- Your assignment -
Pictures excluded, set down exactly the lines from the one containing "Click the text Beinsét og Alfred Dyrseth" through the final line of the material, and only those.

- Records -
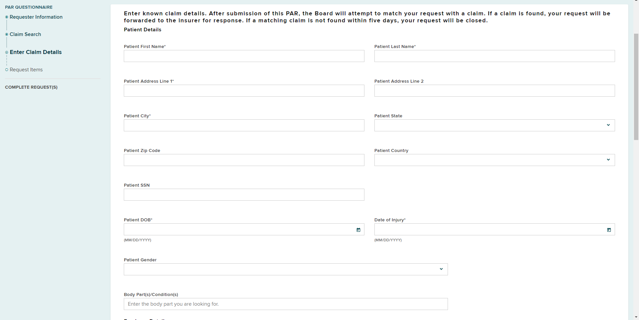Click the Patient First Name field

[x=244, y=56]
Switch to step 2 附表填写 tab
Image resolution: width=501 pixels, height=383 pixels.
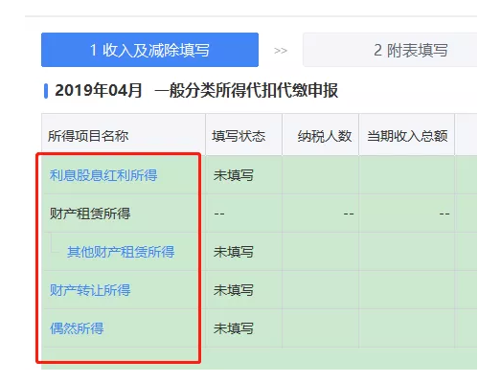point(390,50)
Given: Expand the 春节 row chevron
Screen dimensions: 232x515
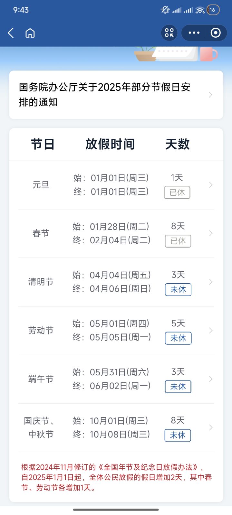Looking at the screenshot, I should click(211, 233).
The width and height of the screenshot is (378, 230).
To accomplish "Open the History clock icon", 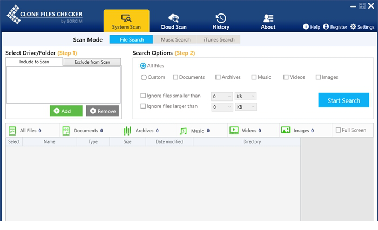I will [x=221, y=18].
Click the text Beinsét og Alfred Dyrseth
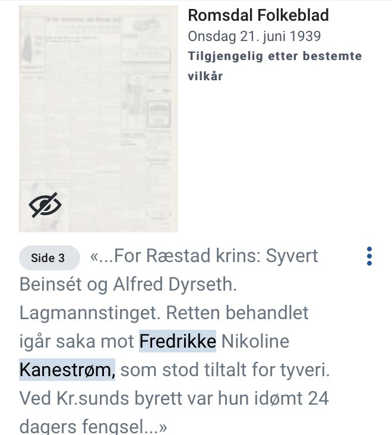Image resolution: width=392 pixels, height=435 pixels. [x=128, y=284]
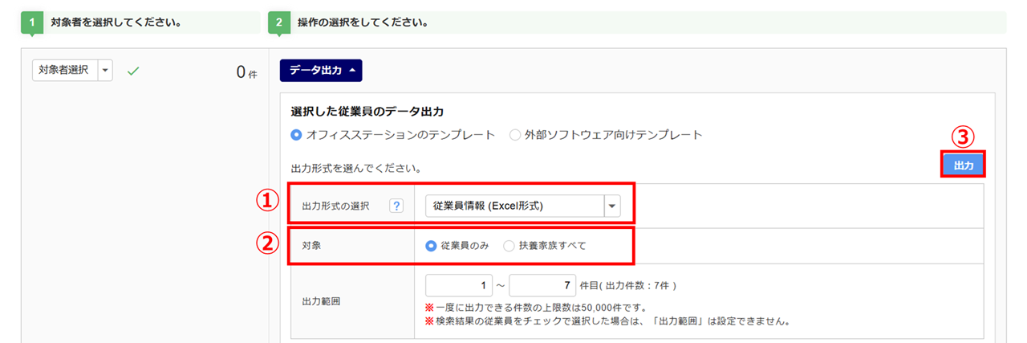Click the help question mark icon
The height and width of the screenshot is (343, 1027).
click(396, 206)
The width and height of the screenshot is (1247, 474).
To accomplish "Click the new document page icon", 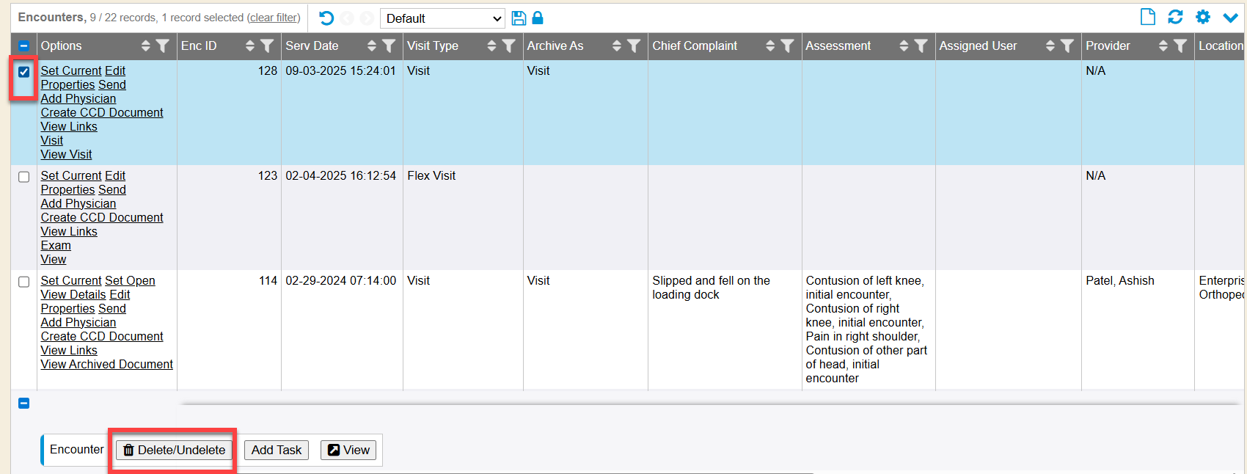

- Expected answer -
Click the text Beinsét og Alfred Dyrseth
Image resolution: width=392 pixels, height=435 pixels. [x=128, y=284]
Click the help question mark icon
The height and width of the screenshot is (343, 1027).
click(396, 206)
The width and height of the screenshot is (1247, 474).
To accomplish "Click the new document page icon", 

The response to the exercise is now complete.